The key to understanding this amazing novel is in the title. Each character is a Jazz instrument, playing and embellishing his or her theme, then stepping aside while the theme is picked up by the next instrument/character with variations. This is improvisational music, not a composition, more like a jam session. It is therefore improvisational literature - not hard to understand, just beautiful, energetic, and extremely clever. Enjpy!

Jazz in Writing

"Jazz" (1992) is one of the best works by Toni Morrison, the first African-American woman awarded Nobel Prize for literature.The best way to read "Jazz" is to read it slowly, savour every line, every sentence, every mental picture it creates. It is a lyrical novel, where the story shifts back and forth in time -- expression of feelings, moods and thoughts has a priority over a plot. The story of love lost, searched and found on the background of 1920's Harlem creates an appealing, coloful tapestry. Morrison often uses "stream of conscoiusness" method of writing, first applied by Virginia Woolf. Dialogues, although rather scarce, are brisk, full of humanity (good and bad) and even spark with wisdom of common people. The narrator identifies with the characters, portrays them with affection and ultimate understanding. The story is marked with striking sense of detail, various motifs interchange and interweave -- just like in jazz music -- and the result is powerful.As with jazz music, "Jazz" the book is not a book for everyone. But once you come to appreciate the style, you can read it again and again and every time find something new.One is bound to agree with a reviewer in Cosmopolitan who related to "Jazz" as if it was "Shakespeare singing the blues."

Another great Morrison read

In line witb Toni Morrison's tradition of superb fiction tomes, Jazz is a work that is too complex to produce a universal interpretation. The genius of Morrison's work is the personal relationship between the reader and the subject matter that her novels compel. Interpretation is purposefully subjective. In Jazz, Morrison manages to accomplish a literary feat: somehow capturing the history, essence, and character of a genre of music and translating it into literature. The novel "Jazz", is, like the music, seductive yet melancholy, spirited yet unpretentious, and is a simultaneous diatribe against and celebration of life. "Jazz" does not attempt to offer a rational explanation of the seemingly bizarre behavior of the main protagonists; instead, Jazz attempts to delve further into the human consciousness, into the cancatenation of events which shape (and sometimes warp) the human mind; Jazz attempts to highlight the pepetual change which constitutes life. Therefore, I had no trouble understanding orphan Dorcas' "wild ways" and unimaginable selfishness, nor Joe's neverending "hunt" for his mother, which culminated in Dorcas' shooting, nor Violet's possessiveness, grounded in her enormously unstable childhood.Like its musical counterpart, the novel "Jazz" is a work of genius.
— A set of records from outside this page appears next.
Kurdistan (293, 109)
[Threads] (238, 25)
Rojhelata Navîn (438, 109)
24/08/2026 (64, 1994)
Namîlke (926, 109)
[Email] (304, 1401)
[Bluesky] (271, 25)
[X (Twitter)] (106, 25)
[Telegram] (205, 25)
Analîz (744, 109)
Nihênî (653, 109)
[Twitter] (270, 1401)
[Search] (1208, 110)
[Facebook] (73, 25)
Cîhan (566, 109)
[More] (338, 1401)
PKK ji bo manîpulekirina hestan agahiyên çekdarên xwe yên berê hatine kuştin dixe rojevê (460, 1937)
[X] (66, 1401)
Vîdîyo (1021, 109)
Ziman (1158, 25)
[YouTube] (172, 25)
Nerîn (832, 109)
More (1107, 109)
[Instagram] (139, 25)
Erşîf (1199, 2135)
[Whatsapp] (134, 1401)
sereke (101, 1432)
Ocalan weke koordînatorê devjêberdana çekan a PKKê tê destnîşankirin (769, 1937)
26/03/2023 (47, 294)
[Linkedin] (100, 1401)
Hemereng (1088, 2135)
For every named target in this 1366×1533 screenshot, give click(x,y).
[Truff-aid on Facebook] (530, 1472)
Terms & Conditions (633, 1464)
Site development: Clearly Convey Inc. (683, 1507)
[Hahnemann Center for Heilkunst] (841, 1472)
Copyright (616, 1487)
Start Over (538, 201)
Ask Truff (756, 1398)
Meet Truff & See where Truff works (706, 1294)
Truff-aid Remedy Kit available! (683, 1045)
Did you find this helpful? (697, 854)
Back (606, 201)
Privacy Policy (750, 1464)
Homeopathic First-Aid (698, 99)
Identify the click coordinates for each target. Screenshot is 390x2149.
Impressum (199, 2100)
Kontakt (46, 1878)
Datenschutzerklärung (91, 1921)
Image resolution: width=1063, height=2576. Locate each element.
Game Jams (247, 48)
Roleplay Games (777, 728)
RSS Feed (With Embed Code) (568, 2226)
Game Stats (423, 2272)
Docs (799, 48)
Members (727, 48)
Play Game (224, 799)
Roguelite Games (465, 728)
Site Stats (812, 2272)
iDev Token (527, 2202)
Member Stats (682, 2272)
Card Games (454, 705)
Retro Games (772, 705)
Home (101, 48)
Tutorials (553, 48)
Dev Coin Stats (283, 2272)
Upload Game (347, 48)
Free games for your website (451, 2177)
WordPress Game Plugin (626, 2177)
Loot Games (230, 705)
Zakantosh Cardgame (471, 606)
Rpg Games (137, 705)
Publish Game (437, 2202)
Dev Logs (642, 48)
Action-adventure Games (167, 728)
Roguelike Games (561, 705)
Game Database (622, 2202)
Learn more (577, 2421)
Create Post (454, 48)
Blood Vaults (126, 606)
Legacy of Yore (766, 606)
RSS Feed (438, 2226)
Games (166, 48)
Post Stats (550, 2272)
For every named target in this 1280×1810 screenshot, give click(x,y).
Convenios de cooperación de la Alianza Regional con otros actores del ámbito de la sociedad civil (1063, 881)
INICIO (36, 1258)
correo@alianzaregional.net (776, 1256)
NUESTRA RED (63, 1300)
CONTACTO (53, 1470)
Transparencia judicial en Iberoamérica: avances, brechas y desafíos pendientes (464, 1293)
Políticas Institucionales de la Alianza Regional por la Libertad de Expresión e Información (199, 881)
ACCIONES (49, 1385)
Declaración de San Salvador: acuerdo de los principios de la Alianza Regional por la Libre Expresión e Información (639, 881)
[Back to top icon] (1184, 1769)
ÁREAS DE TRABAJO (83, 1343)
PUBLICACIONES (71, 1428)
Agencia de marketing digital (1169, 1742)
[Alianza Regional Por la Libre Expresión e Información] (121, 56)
Would that all novels evoke such a profound personal impact.

Pure genius!!

This book is aptly titled JAZZ, as it's entire rythm is full of trilling notes and lyrical phrases. I lost myself several times in the unmatchable prose and style of Ms. Morrison. Only to find myself mired in the deep bass and trembling crescendos of black love. Ms. Morrison's descrptions of under-the-covers love felt right. Anyone ineterested in going for a musical ride that begans in the deep south and ends in Harlem should jump aboard!